In the abstract on the (5'S)-5',8-cyclo-2'-deoxyadenosine DNA duplex, what conformation does the 2-deoxyribose of the damaged nucleotide adopt?

**** SELECTED PASSAGE ****

Abstract

Cellular respiration and ionizing radiation generate 5',8-cyclo-2'-deoxyribonucleosides, a special type of DNA damage that involves two modifications in the same nucleotide. These lesions evade the action of base excision glycosylases, and their removal is a function of the nucleotide excision repair pathway. Diastereomeric 5',8-cyclo-2'-deoxyadenosine blocks mammalian DNA replication, diminishes the levels of DNA transcription, and induces transcriptional mutagenesis. Using solution state NMR spectroscopy and restrained molecular dynamics simulations, we have determined the structure of an undecameric DNA duplex having a centrally located (5'S)-5',8-cyclo-2'-deoxyadenosine residue paired to T. The damaged duplex structure is a right-handed helix having Watson-Crick base-pair alignments throughout, and 2-deoxyribose puckers within the B-form conformation. Only small structural perturbations are observed at the lesion-containing and 5'-flanking base pair. The 2-deoxyribose of the damaged nucleotide adopts the O4'-exo conformation, and the S-cdA·T base pair is propeller twisted. The 5'-lesion-flanking base is tilted forming a significantly buckled base pair with its partner guanine. Analysis of UV-melting curves indicates mild thermal and thermodynamic destabilization on the damaged duplex. The S-cdA·T duplex structure shows many similarities to and some intriguing differences from the recently reported structure of an S-cdG·dC duplex³¹ that suggest different lesion site dynamics.

**** DATA UNDER STUDY ****

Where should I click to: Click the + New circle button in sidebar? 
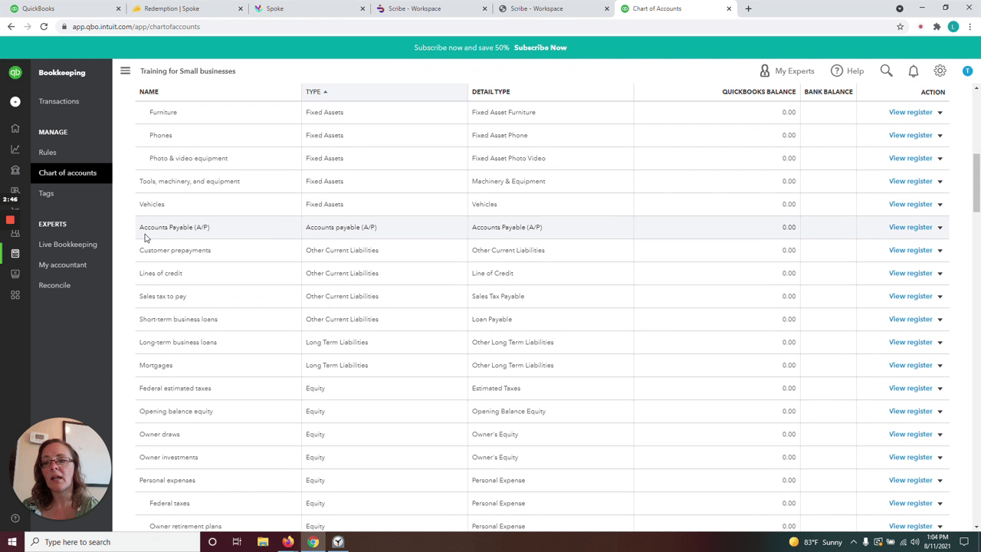click(15, 101)
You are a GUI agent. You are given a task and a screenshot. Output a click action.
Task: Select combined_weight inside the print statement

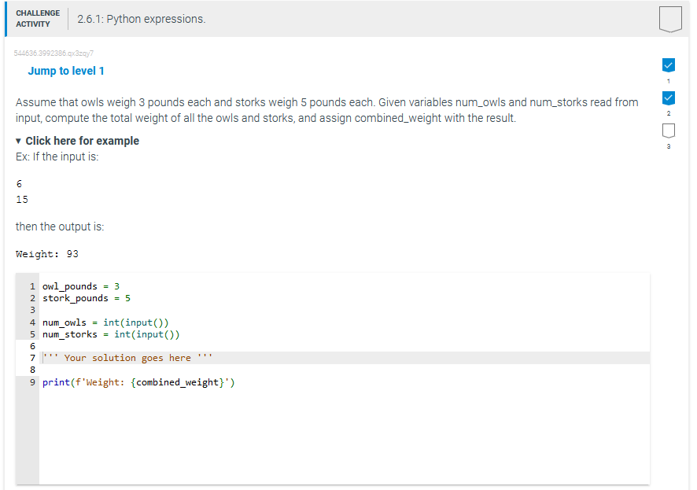179,382
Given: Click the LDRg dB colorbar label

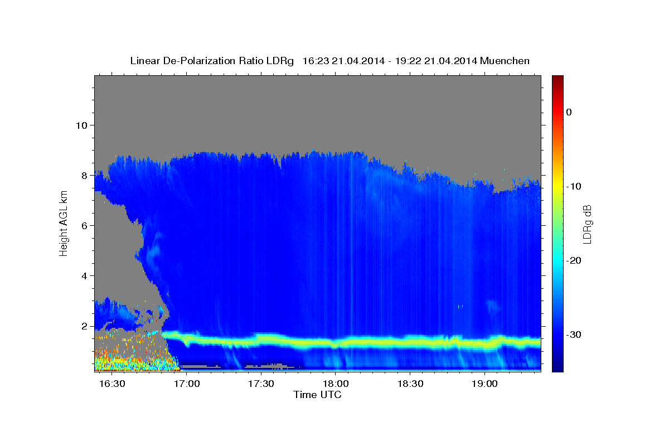Looking at the screenshot, I should tap(587, 223).
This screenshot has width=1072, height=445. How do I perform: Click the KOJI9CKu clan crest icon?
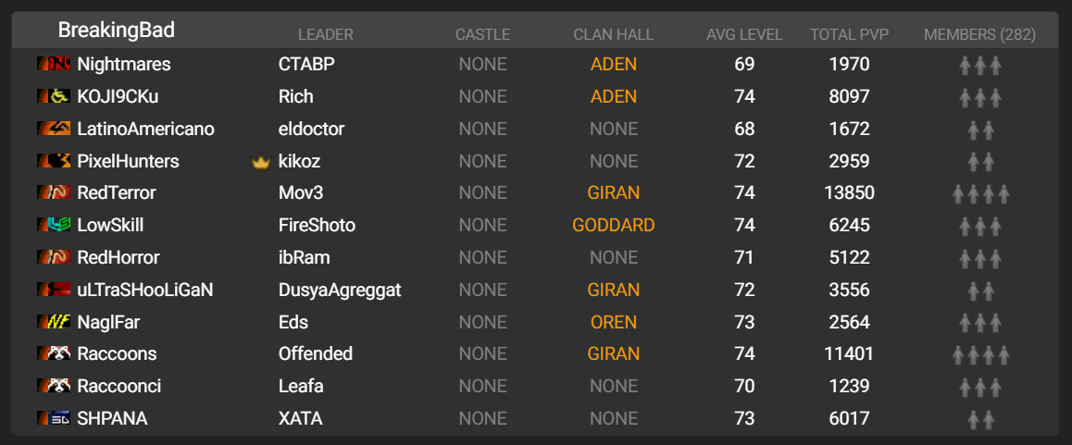[x=54, y=96]
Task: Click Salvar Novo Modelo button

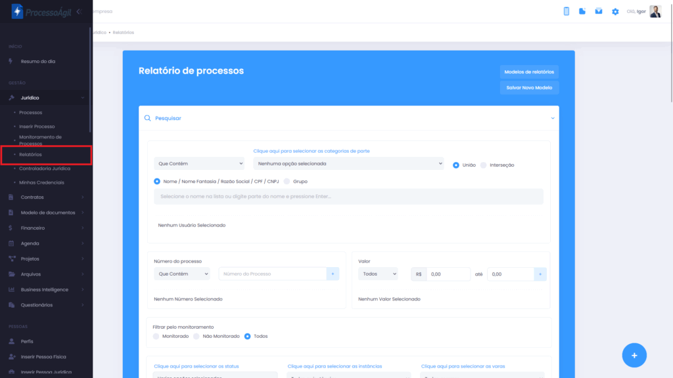Action: 529,87
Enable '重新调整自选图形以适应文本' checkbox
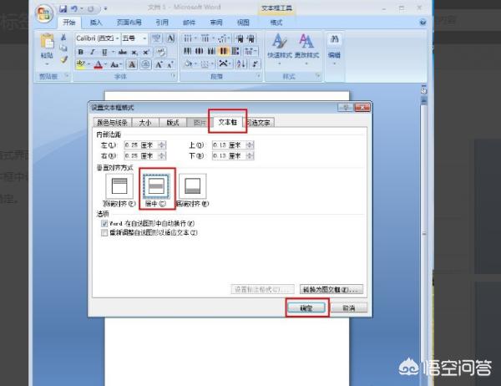Viewport: 501px width, 386px height. pyautogui.click(x=104, y=233)
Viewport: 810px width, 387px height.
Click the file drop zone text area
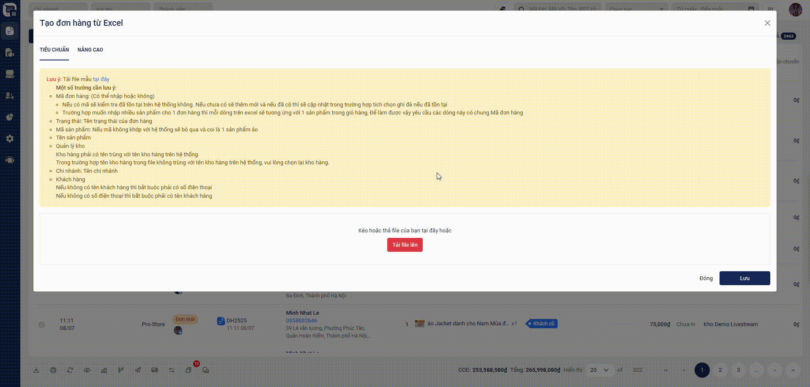click(x=405, y=231)
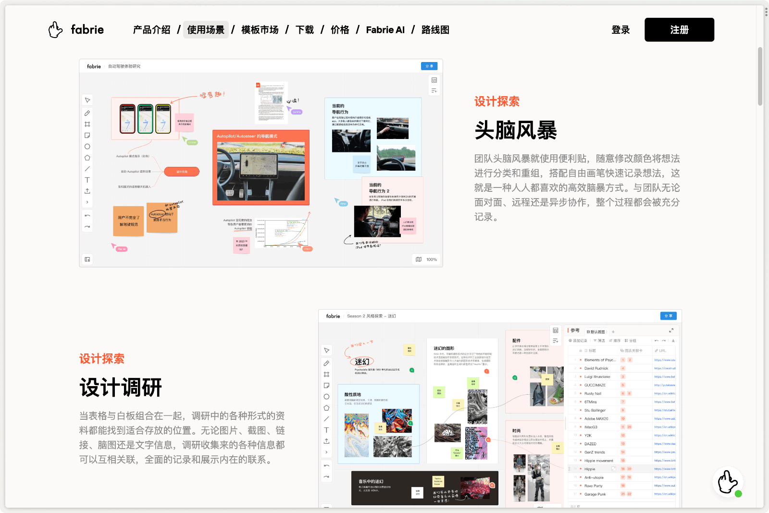
Task: Click the black 注册 button
Action: pos(679,30)
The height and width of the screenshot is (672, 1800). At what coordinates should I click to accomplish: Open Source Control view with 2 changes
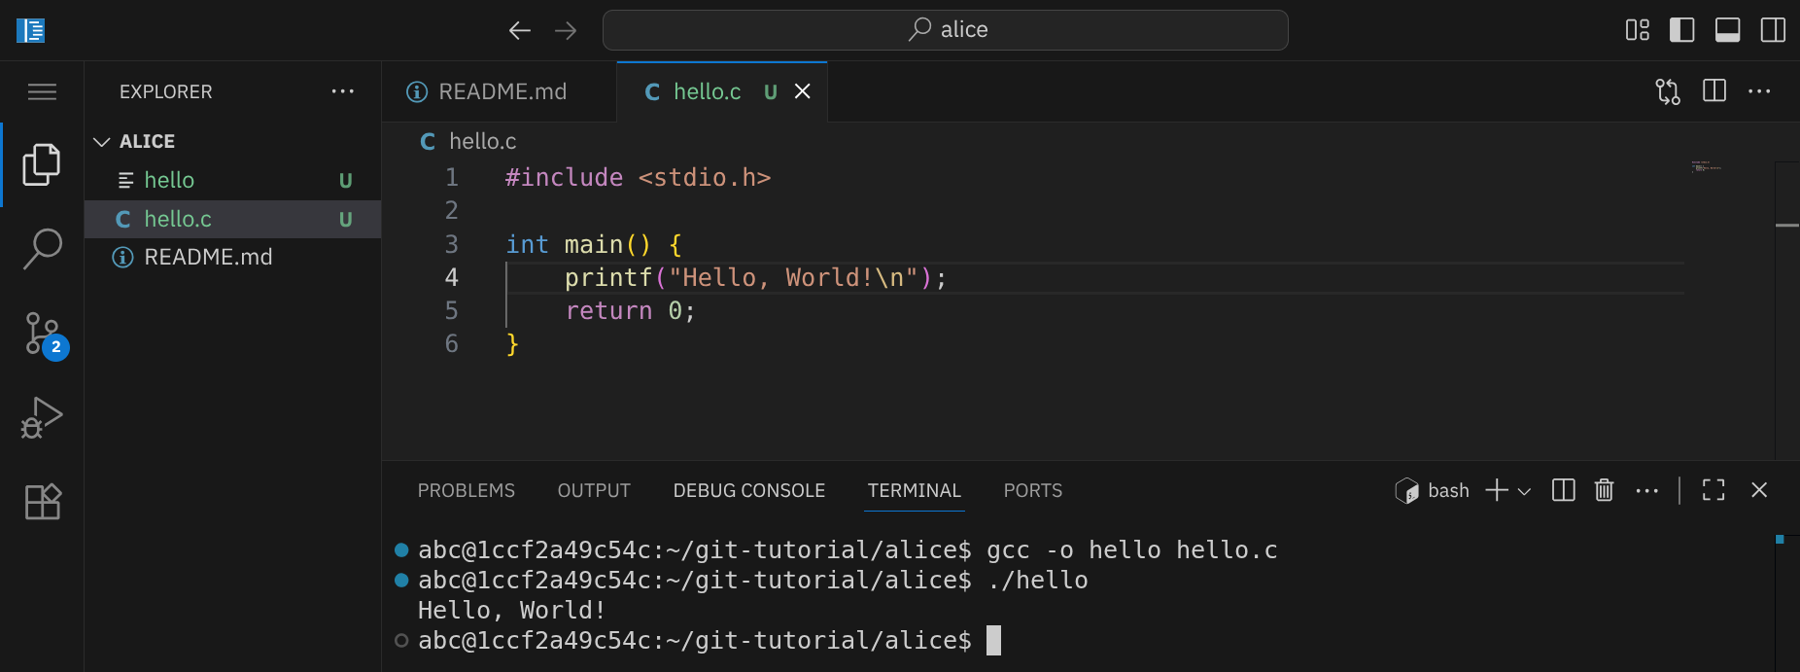[x=42, y=334]
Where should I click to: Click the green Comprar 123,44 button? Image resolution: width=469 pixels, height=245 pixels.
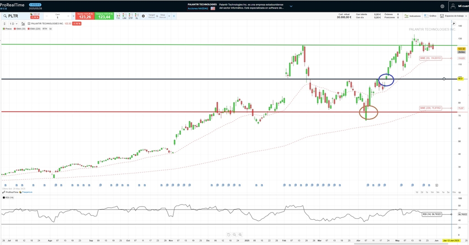click(x=104, y=16)
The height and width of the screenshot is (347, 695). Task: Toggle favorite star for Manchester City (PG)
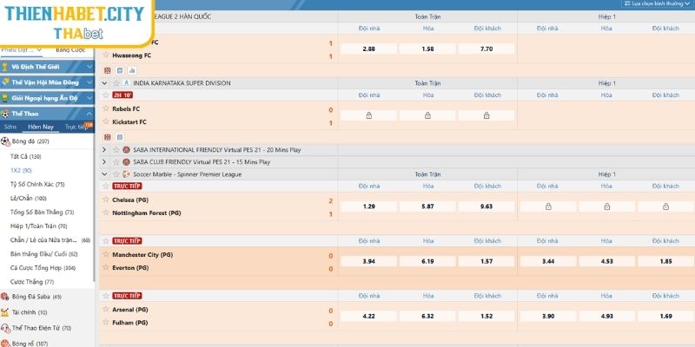point(106,255)

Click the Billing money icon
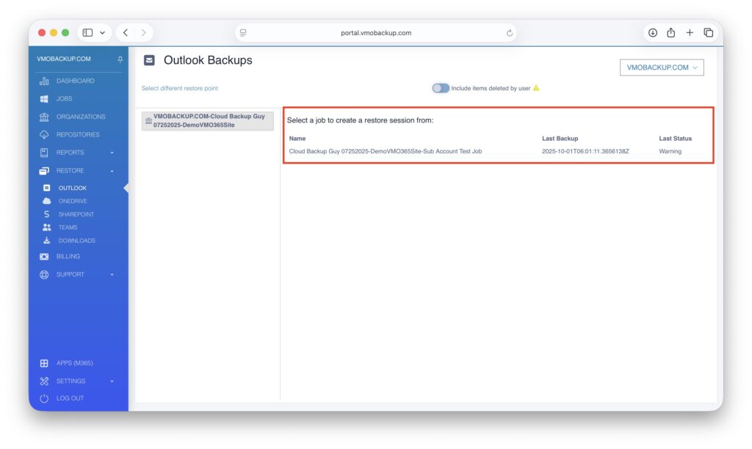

****

RESPONSE BELOW =
The O4'-exo conformation.